9) Un Rwanda structuré en économie de guerre
La stabilité de la rente
rwandaise tient à la porosité volontaire entre circuits licites et
illicites. Le M23 et d’autres intermédiaires sécurisent des flux miniers
qui transitent vers le Rwanda avant ré-exportation. L’“intégration” promise
n’assèche pas cette rente ; elle la blanchit. Tant que le différentiel
de profit restera supérieur au coût diplomatique, Kigali conservera l’option d’éteindre
ou d’attiser l’incendie selon l’opportunité.
10) Ligne d’action pour Kinshasa : fermeté, cohérence, coalition
Face au piège, cinq axes
concrets :
- Conditionnalité absolue : aucun accord économique avec Kigali tant
que toute présence militaire directe ou par procuration n’est pas vérifiée,
démantelée et sanctionnée.
- Réarmement institutionnel : réforme accélérée des chaînes de
commandement, audits des dépenses de défense, doctrine claire de protection
des corridors miniers, capacités anti-drone, logistique et
renseignement.
- Diplomatie africaine structurée : SADC et CEEAC comme
piliers, CEPGL comme forum économique de référence ; coalitions
thématiques (traçabilité minière, poursuites transfrontalières,
démobilisation).
- Assèchement de l’influence achetée : registres de transparence pour
organisations et leaders d’opinion, traçabilité des dons, codes
éthiques renforcés dans les institutions religieuses et médiatiques,
sanctions administratives en cas de collusion avec des intérêts étrangers
hostiles.
- Chaîne de valeur locale : montée en gamme in situ
(pré-transformation, fonderie, batteries), contrats d’of take avec clauses
de contenu local et pénalités en cas de non-respect, partenariats
avec acteurs disposés à cogérer la traçabilité (marquage,
blockchain, audits indépendants).
11) Mobiliser la société congolaise et la diaspora
La politique de sécurité
n’est jamais seulement affaire d’état-major. Il faut des récits, des preuves,
des campagnes. Documenter les violations, soutenir les défenseurs
locaux, amplifier la communication stratégique en plusieurs langues,
structurer des contentieux internationaux contre les personnes physiques
et morales complices du pillage : voilà ce qui transforme l’indignation en coût
réel pour l’agresseur. La diaspora peut relayer, financer, plaider, et
constituer une économie d’appui au tissu productif congolais pour réduire
la dépendance aux bailleurs ambivalents.
12) Pourquoi “acheter” la paix ne la construit jamais
Payer l’incendiaire pour
qu’il cesse d’attiser le feu ne traite ni l’incendie, ni l’incendiaire,
ni la matière inflammable. On obtient une accalmie précaire, puis une reprise
au moment opportun. La paix durable est institutionnelle (État solide), économique
(chaînes de valeur traçables, inclusion territoriale), judiciaire
(sanctions et réparations), politique (représentation, décentralisation
effective), diplomatique (alliances cohérentes). Elle ne se loue pas à
la journée avec des incitations ; elle se bâtit.
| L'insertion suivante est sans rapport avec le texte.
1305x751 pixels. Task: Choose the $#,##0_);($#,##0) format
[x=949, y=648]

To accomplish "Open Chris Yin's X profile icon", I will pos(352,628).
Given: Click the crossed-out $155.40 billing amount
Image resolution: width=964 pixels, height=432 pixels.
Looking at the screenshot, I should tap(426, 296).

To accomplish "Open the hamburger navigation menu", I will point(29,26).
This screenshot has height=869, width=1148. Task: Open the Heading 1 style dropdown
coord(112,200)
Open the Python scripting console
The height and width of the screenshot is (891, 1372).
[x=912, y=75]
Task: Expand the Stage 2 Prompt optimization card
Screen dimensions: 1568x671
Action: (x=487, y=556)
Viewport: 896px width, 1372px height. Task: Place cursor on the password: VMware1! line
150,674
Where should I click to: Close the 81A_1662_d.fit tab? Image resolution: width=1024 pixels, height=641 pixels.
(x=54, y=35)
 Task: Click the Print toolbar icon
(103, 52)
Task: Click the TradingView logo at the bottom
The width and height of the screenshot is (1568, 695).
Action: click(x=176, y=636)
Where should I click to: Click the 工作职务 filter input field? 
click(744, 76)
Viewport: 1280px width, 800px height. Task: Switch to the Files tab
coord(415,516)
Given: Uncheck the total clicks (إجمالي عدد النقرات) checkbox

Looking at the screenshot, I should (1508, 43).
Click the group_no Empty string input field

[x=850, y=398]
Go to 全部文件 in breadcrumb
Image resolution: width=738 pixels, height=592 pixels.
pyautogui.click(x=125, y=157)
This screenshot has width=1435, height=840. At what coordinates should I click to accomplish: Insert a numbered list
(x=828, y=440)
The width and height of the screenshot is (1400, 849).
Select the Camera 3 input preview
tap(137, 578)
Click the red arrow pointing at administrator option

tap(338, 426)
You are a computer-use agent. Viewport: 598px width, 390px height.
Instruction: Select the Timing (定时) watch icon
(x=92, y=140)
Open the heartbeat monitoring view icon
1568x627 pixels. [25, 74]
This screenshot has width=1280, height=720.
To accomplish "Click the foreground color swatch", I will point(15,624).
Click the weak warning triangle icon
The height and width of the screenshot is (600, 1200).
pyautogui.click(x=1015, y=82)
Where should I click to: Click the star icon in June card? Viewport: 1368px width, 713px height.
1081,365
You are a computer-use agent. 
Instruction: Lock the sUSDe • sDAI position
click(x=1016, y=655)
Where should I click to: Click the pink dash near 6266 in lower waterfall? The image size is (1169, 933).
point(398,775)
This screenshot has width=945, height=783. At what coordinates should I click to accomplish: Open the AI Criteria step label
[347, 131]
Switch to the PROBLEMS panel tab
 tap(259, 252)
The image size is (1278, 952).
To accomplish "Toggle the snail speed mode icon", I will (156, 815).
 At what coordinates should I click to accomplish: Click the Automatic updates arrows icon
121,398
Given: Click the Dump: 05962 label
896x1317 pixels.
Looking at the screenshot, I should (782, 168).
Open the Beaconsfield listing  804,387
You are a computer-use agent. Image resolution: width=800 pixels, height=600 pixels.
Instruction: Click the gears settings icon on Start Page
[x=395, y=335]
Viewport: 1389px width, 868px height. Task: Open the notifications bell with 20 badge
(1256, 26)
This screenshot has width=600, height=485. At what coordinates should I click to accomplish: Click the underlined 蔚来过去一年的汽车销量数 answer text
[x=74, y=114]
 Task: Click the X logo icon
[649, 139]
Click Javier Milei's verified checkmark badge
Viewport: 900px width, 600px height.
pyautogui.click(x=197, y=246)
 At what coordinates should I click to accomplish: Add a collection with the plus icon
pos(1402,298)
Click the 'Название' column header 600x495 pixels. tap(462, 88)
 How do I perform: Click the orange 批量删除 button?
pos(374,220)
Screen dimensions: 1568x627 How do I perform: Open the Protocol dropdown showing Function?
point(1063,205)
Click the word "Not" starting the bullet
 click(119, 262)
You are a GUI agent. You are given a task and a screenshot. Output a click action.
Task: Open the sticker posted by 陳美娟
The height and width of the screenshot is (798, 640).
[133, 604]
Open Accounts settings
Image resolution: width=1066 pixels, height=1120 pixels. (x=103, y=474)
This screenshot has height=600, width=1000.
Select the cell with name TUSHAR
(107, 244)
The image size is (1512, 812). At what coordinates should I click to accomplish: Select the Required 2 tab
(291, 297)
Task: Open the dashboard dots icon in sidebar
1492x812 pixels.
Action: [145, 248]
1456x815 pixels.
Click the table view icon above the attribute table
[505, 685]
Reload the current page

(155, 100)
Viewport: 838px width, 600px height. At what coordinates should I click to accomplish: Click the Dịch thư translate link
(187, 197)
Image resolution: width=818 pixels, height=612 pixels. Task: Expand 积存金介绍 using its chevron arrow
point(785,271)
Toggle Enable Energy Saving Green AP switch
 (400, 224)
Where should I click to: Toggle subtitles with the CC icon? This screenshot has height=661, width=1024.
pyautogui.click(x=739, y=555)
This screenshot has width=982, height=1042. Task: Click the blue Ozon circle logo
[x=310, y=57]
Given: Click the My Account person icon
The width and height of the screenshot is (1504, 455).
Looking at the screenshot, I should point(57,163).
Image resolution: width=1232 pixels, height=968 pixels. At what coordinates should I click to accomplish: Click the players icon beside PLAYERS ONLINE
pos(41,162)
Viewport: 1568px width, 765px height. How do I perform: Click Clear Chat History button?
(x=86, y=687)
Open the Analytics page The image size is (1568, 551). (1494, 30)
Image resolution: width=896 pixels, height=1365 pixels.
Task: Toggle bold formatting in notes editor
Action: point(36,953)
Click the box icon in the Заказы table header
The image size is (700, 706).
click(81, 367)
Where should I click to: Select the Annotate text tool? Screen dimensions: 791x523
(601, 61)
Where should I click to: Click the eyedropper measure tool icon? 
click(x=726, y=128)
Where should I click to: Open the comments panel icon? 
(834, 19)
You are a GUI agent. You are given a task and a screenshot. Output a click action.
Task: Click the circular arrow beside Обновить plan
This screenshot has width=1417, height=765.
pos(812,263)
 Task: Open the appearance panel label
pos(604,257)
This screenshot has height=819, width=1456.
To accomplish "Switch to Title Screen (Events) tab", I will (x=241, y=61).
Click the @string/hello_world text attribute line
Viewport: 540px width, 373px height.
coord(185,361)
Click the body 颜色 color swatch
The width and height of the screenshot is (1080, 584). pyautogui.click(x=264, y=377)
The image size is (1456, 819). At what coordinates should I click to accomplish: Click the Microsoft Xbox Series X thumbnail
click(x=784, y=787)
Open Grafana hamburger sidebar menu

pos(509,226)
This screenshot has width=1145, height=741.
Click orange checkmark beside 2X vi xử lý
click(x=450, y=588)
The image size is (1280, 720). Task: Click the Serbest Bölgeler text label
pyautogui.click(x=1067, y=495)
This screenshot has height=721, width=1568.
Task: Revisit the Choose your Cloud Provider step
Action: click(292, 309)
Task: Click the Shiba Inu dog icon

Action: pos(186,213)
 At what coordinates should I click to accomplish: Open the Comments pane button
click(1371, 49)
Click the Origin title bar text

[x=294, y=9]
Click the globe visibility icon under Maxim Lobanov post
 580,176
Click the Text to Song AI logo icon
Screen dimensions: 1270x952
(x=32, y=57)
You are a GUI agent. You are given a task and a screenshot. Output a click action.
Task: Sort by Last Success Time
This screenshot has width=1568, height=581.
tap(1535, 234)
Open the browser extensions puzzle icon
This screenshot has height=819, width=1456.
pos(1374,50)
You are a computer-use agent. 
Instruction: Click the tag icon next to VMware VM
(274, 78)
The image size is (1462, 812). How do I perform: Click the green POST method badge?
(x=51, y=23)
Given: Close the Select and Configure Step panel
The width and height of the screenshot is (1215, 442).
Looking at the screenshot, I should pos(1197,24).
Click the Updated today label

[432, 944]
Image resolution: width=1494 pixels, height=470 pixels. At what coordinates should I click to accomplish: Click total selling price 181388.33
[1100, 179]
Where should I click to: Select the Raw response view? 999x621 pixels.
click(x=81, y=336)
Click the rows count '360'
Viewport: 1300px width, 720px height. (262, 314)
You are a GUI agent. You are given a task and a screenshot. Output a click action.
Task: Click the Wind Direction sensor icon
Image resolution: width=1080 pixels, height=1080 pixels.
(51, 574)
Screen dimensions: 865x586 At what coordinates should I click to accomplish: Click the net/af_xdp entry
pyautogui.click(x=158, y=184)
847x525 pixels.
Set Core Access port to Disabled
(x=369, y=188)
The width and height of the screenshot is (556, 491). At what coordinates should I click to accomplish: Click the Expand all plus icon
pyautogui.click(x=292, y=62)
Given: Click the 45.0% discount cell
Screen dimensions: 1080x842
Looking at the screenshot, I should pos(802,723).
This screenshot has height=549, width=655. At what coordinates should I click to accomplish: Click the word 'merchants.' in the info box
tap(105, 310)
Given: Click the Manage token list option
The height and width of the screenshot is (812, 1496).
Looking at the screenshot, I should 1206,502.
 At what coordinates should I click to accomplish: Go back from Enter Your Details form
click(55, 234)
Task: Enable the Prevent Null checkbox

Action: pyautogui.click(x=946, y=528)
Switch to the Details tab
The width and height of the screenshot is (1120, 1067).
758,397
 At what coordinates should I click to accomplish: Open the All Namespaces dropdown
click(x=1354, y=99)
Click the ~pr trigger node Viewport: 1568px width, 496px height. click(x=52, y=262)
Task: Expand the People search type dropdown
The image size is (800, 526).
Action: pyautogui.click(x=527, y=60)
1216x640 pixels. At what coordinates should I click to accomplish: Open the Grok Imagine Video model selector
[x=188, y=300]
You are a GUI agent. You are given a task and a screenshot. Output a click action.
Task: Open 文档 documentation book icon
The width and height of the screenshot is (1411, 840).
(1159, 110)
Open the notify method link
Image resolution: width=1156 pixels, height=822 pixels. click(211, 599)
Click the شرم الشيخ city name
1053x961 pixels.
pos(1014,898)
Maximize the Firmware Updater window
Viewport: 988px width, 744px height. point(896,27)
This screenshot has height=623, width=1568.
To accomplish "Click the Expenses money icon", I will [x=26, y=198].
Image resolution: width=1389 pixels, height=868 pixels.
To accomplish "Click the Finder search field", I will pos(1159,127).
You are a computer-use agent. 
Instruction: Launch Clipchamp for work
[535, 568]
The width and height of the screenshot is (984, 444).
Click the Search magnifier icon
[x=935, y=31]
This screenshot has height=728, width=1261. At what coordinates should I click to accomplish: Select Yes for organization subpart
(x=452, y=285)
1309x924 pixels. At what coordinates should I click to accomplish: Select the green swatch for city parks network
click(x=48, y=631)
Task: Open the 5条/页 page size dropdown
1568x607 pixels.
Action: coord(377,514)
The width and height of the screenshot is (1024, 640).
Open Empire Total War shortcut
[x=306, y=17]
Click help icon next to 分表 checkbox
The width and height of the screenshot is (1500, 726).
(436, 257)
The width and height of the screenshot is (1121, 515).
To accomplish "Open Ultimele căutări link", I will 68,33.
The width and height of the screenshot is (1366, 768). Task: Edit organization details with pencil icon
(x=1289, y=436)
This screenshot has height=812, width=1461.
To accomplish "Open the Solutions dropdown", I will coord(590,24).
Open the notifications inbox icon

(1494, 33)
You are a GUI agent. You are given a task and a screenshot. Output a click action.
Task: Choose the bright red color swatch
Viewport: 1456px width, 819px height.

Conclusion : la dignité n’est pas négociable
Le “pot-de-vin” offert à
Kagame ne mettra pas fin à l’agression ; il validera un modèle où
l’instabilité devient un actif monnayable. Récompenser un État qui occupe,
massacre et pille revient à proclamer que l’impunité est
rentable. La RDC n’a pas vocation à être l’objet d’un arrangement où son sang
et ses richesses servent de monnaie d’échange.
La voie responsable est
connue : conditionnalité ferme, renforcement de la CEPGL, réformes
militaires, assèchement de l’influence achetée, montée en gamme
locale des minerais, coalitions africaines et contentieux ciblés.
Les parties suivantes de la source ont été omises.